De moins en moins de Québécois payés au salaire minimum

Les Québécois qui gagnent le salaire minimum sont de moins en moins nombreux, et leur situation financière est plus favorable que le reste des Canadiens dans la même situation, constate la Chaire de recherche en fiscalité et en finances publiques de l’Université de Sherbrooke dans une nouvelle étude publiée vendredi. Portrait de la situation en quelques données clés.
Le 1er mai prochain, le taux général du salaire minimum augmentera d’un dollar pour se situer à 15,25 $ l’heure — l’occasion de tracer les contours de cette réalité que de moins en moins de Québécois côtoient depuis quelques années, selon l’étude, coécrite par Suzie Cerny et Luc Godbout.
En 2018, plus de 300 000 Québécois touchaient le salaire minimum, l’équivalent d’environ 8 % des employés au sein de la province — en excluant les travailleurs autonomes. En 2022, ils n’étaient qu’un peu plus de 160 000, soit 4 %.

« Le marché du travail se transforme », constate le fiscaliste et titulaire de la Chaire, Luc Godbout. « Ça veut dire que même pour des emplois habituellement rémunérés au salaire minimum, ces gens-là se retrouvent rémunérés plus fortement que le salaire minimum, pour pallier une rareté de main-d’oeuvre », explique-t-il.
Cela ne veut toutefois pas pour autant dire qu’ils se retrouvent à gagner un salaire largement supérieur. Si, en 2022, seulement 4 % des employés au Québec travaillaient au salaire minimum de 14,25 $, ce sont 15 % qui gagnaient 17,80 $ ou moins, soit 3,50 $ de plus que le salaire minimum.
Autre constat de l’étude : conformément à la tendance des dernières années, les chercheurs soulignent qu’une « grande part » des personnes qui gagne le salaire minimum au Québec est âgée de moins de 25 ans et travaille à temps partiel.
Comment se compare-t-on aux autres provinces ?
Sur l’ensemble des provinces du Canada, c’est en Colombie-Britannique que l’on trouve le salaire minimum le plus élevé. Il y atteint un taux 16,75 $ l’heure cette année. Avec un taux de 15,25 $ l’heure, le Québec n’arrive quant à lui qu’en troisième position, juste après l’Ontario, à 16,55 $.

Pourtant, c’est tout de même au Québec que les conditions financières des personnes qui gagnent le salaire minimum sont les plus favorables. Pour en arriver à ce constat, il faut tenir compte de deux facteurs : le revenu disponible — qui considère les prélèvements et les redistributions de l’État — ainsi que la mesure du panier de consommation (MPC) — qui calcule le coût d’un panier de biens et de services correspondant à un niveau de vie modeste.
On constate alors que c’est au Québec que le « ratio de couverture » de la MPC est le plus élevé, quel que soit le type de ménage observé.
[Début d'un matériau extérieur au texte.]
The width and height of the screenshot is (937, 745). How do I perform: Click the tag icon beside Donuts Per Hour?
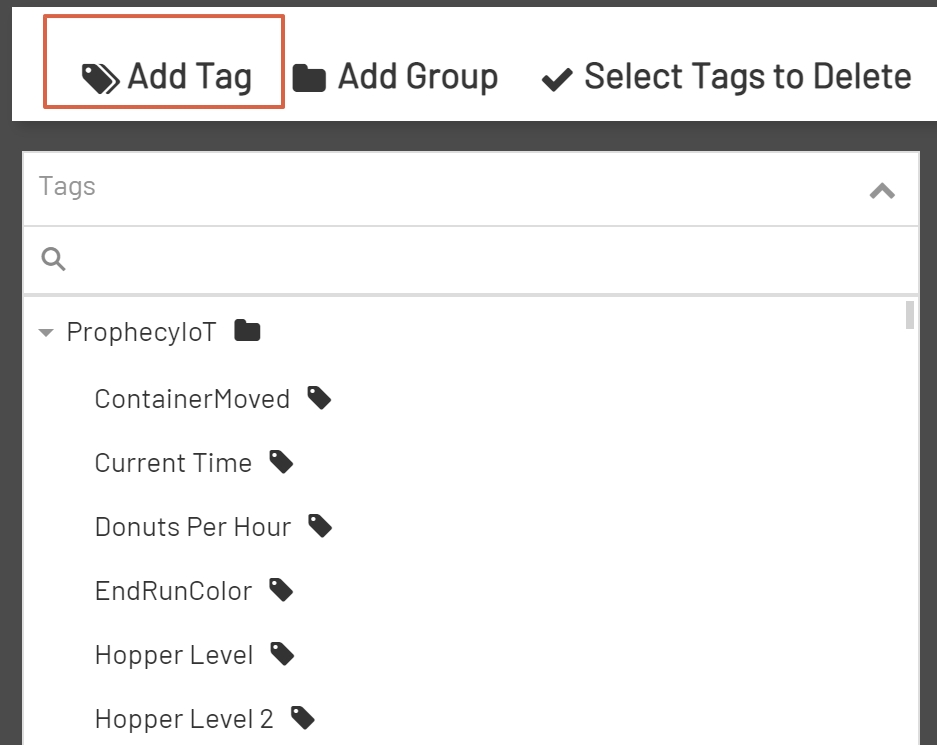pyautogui.click(x=320, y=525)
Par exemple, pour une personne seule, il est de 107 % au Québec, et respectivement de 96 % et de 95 % en Ontario et en Colombie-Britannique. En d’autres termes, les Québécois qui gagnent le salaire minimum ont une meilleure couverture de leurs besoins essentiels que leurs voisins des autres provinces, même si celles-ci ont des taux de salaire minimum plus élevés.
Et où se situe-t-on par rapport à l’inflation ?
Depuis les vingt dernières années, le salaire minimum a par ailleurs augmenté beaucoup plus rapidement que l’inflation au Québec, montrent les données. Depuis 2002, l’indice des prix à la consommation — qui mesure l’évolution du coût de la vie — a crû de 52 %, tandis que le salaire minimum a plus que doublé, observant une hausse de 112 %.

Les chercheurs se sont par ailleurs penchés sur la récente poussée de l’inflation afin de vérifier ses répercussions sur les personnes qui touchent le salaire minimum. « Est-ce que, compte tenu des turbulences qu’on a constatées depuis la pandémie, les gens arrivent à maintenir leur pouvoir d’achat ou leur couverture des besoins essentiels ? Quand on se compare à 2021, parce qu’il y a eu des aides ponctuelles en 2022, on constate que de manière générale, ça se maintient », souligne M. Godbout, notamment grâce à la récente baisse d’impôt et à l’indexation importante des régimes fiscaux en 2023.